Organized Gang Stalking, Chennai, India, with Electronic Harassment (through Satellite)

Great post. Very accurate description of my experience as a victim of Organized Stalking. 
We should talk more about this crime in message boards which the general public are likely to visit to spread awareness about this crime.

Please visit my youtube channel 'OrganizedStalking ChennaiCity' to see Playlist Dr John Hall interviews and Playlist Targeted Individuals Activists or click on the link below

Dr John Hall Satellite Terrorism Complete collection of ALL interviews- 16 Interviews - YouTube

Targeted Individuals Activists - YouTube


----------



## Book of Jeremiah

OSCHENNAI said:


> Organized Gang Stalking, Chennai, India, with Electronic Harassment (through Satellite)
> 
> Great post. Very accurate description of my experience as a victim of Organized Stalking.
> We should talk more about this crime in message boards which the general public are likely to visit to spread awareness about this crime.
> 
> Please visit my youtube channel 'OrganizedStalking ChennaiCity' to see Playlist Dr John Hall interviews and Playlist Targeted Individuals Activists or click on the link below
> 
> Dr John Hall Satellite Terrorism Complete collection of ALL interviews- 16 Interviews - YouTube
> 
> Targeted Individuals Activists - YouTube



This is the first I have ever heard of such a thing!  Wow!  I am so sorry for your trouble, Oschennai!  I am going to be praying for you and  Pomekichi  & we shall see what the LORD does for you two.  Jesus can help you even when the authorities will not help you.  You need to buy a bible and start reading the New Testament - keep reading until you are able to believe and receive Jesus as your LORD.  He will protect you from these rascals!  Visit my religion threads on Religion forum too!  I am going to be praying for you both by your screen names.  - Jeri


----------



## Grandma

Jeremiah , gang stalking is not real. It is tragically a mental issue where the "victim" is certain he or she is being followed by a mysterious gang of strangers. It advances to where the gang has grown enough to populate a small town and have coordinated their activities so that the "bad guys" are all wearing clothes/carrying backpacks/driving cars that are a certain color, yesterday it was blue, today it's black, tomorrow it'll be yellow, for example. 

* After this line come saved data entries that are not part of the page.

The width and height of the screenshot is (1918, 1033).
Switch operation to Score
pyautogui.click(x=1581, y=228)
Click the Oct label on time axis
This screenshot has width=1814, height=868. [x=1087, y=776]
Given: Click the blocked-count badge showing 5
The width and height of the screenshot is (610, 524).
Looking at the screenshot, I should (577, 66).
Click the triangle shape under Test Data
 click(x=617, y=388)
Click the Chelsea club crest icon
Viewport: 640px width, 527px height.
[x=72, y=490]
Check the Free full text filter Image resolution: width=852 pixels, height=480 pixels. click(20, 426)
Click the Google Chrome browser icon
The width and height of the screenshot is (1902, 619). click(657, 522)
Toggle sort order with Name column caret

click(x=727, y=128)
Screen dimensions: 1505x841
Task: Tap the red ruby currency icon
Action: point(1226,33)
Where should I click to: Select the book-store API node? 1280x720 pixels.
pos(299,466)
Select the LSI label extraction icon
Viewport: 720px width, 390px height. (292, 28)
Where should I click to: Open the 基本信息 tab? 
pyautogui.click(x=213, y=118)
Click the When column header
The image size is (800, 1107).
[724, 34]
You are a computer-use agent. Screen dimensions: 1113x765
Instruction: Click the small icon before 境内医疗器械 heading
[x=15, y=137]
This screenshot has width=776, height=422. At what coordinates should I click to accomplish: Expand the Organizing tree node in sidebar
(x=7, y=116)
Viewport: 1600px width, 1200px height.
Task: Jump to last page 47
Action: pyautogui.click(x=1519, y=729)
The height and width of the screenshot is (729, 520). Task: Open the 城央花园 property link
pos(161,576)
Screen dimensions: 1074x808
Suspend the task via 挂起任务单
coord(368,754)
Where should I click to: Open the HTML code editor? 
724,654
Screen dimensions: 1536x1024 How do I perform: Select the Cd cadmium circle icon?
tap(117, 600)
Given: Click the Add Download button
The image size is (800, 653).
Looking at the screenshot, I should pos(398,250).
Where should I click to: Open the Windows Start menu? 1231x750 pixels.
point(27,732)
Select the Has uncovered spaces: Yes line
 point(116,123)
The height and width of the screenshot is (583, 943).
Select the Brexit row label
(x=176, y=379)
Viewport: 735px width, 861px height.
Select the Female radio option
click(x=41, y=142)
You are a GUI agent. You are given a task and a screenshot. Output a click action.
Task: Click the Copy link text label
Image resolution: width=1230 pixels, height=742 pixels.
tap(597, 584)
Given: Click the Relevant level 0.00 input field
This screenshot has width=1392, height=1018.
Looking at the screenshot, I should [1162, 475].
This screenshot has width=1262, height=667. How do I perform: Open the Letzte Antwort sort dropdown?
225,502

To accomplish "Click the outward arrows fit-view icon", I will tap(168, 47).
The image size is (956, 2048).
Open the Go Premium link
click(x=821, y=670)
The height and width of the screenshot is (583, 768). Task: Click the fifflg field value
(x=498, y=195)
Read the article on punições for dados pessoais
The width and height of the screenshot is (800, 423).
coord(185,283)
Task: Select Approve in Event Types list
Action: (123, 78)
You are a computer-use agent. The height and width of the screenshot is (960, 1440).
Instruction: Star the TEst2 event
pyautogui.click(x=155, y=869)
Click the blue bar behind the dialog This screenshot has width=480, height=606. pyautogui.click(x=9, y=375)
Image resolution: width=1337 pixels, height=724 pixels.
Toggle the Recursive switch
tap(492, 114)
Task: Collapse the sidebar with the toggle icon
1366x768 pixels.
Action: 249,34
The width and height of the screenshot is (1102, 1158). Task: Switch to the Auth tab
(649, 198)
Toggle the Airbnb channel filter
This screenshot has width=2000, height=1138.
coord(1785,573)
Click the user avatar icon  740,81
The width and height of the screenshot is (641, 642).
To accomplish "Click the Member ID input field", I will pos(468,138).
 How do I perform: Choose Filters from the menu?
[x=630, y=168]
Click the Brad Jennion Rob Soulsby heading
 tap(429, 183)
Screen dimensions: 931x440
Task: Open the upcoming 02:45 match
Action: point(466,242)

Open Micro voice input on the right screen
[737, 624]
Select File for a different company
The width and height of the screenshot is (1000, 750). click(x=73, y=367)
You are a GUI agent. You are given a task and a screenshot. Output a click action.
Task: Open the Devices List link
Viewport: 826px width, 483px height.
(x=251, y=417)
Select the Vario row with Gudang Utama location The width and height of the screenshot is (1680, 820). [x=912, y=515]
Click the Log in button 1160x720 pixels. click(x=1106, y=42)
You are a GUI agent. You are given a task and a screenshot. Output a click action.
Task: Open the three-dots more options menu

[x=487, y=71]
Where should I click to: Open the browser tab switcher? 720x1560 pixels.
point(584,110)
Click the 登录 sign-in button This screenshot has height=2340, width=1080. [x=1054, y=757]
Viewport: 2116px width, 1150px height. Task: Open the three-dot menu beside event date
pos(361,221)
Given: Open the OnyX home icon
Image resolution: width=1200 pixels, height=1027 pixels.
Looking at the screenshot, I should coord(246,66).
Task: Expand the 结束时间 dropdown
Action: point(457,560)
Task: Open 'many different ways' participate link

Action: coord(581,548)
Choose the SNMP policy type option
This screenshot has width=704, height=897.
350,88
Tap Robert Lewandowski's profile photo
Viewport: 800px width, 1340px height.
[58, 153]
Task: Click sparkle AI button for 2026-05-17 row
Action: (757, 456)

By this time the "victim" is likely filming the "attacks," there are several vids on Youtube that show people going about their everyday business but the "victim" is convinced they're stalking.

After this point it goes to where some alphabet agency breaks into their home, their friends and relatives are mind controlled, and the "victim" is either highly psychic, has figured out a massively important government/NWO secret, or is the long-lost heir to some empire.

Paranoid schitzophrenic I think.

Very tragic.


----------



## SUNRISEMAN

Nice to meet you. My handle name is "Sunriseman". I'm victim of the "organized gang stalking" in Japan. Also, there are a large number of Japanese victims. And, many victims are murdered secretly. Neither the government nor the police nor the media helps a victim. On the contrary, they cooperate with assault organization to oppress a victim.
So I, edited the my damage evidence video of English version. And I am accusation to the world. Sorry, I can't speak English. I am in contact with you via the translation site. However, I hope that everyone will be understanding my SOS. Please watch this evidence video. And if everybody copies this video and spreads, I am glad.


----------



## Book of Jeremiah

SUNRISEMAN said:


> Nice to meet you. My handle name is "Sunriseman". I'm victim of the "organized gang stalking" in Japan. Also, there are a large number of Japanese victims. And, many victims are murdered secretly. Neither the government nor the police nor the media helps a victim. On the contrary, they cooperate with assault organization to oppress a victim.
> So I, edited the my damage evidence video of English version. And I am accusation to the world. Sorry, I can't speak English. I am in contact with you via the translation site. However, I hope that everyone will be understanding my SOS. Please watch this evidence video. And if everybody copies this video and spreads, I am glad.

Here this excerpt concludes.